Fig. 5. P@aPDL1 combined with Vadimezan promotes anti-tumour effects in the B16 tumour model.

a Schematics of the melanoma metastatic model and treatment. Mice were treated 10 days post-tumour cells inoculation. b In vivo tumour bioluminescence images of mice receiving different treatments. c Quantitative analysis of the tumour bioluminescence intensity at day 26, n = 5 biologically independent animals. d Survival rate of the mice in different groups, n = 5 biologically independent animals. e Representative lung photographs after treatment, scale bar: 1 cm. f Representative flow cytometry analysis of CD3⁺ T cells in the PB. The relative quantification of the g CD8⁺ T cells, h central memory CD8⁺ T cells (CD8⁺CD62L⁺CD44⁺), i effector memory CD8 T cells (CD8⁺CD62L⁻CD44⁺) and j naive CD8 T cells (CD8⁺CD62L⁺CD44⁻) in the blood 14 days after treatment, n = 4 biologically independent animals.
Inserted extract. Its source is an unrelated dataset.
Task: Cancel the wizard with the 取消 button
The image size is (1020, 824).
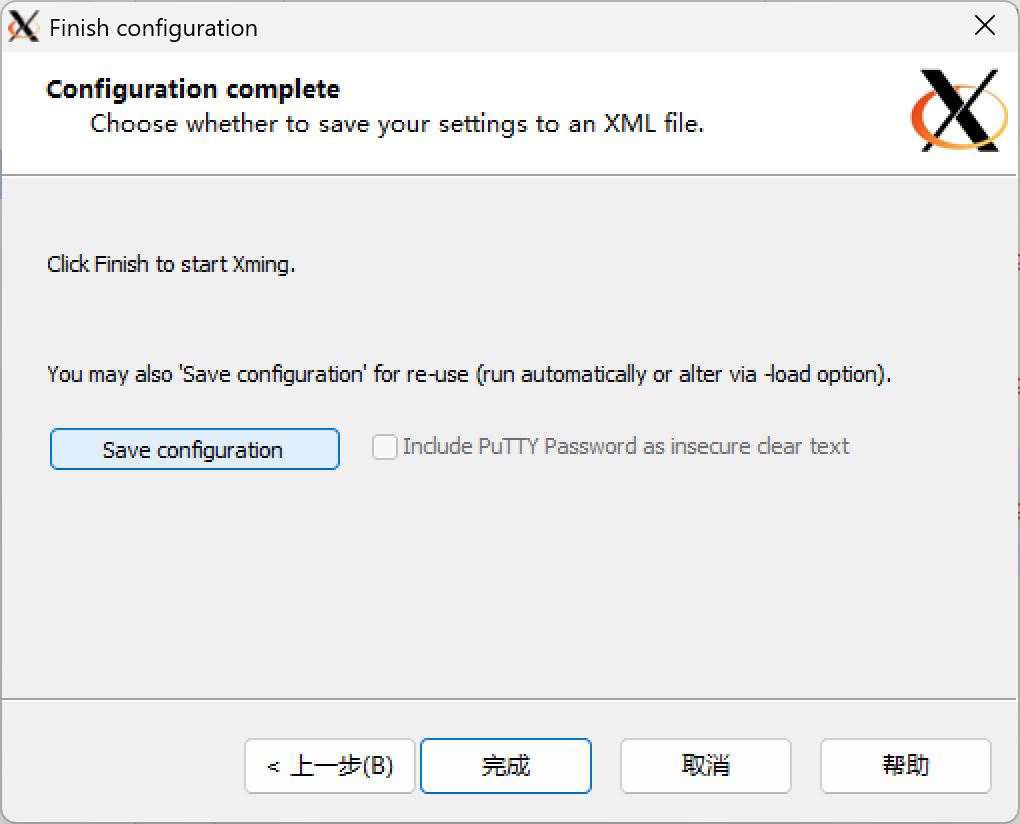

G1, PBS; G2, aPDL1; G3, Vadimezan; G4, P@aPDL1; G5, P@aPDL1 + Vadimezan; G6, P@IgG + Vadimezan. All the data are presented as mean ± SD, the statistical significance of the survival was calculated via log-rank (Mantel–Cox) test, and others were calculated via one-way ANOVA with a Tukey post-hoc test. P-value: *P < 0.05, **P < 0.01, ***P < 0.001. c G1 vs. G5: P = 0.0017, G2 vs. G5: P = 0.0101, G3 vs. G5: P = 0.0108, G4 vs. G5: P = 0.0572, G6 vs. G5: P < 0.0001. g G1 vs. G5: P = 0.0004, G2 vs. G5: P < 0.0001, G3 vs. G5: P = 0.0002, G4 vs. G5: P < 0.0001, G6 vs. G5: P < 0.0001. h G1 vs. G5: P = 0.0076, G2 vs. G5: P = 0.0055, G3 vs. G5: P = 0.0016, G4 vs. G5: P = 0.0016, G6 vs. G5: P = 0.001. i G1 vs. G5: P = 0.0014, G2 vs. G5: P = 0.0004, G3 vs. G5: P = 0.0025, G4 vs. G5: P = 0.0014, G6 vs. G5: P = 0.0002. j G1 vs. G5: P = 0.0012, G2 vs. G5: P < 0.0001, G3 vs. G5: P = 0.0034, G4 vs. G5: P = 0.0004, G6 vs. G5: P = 0.0002.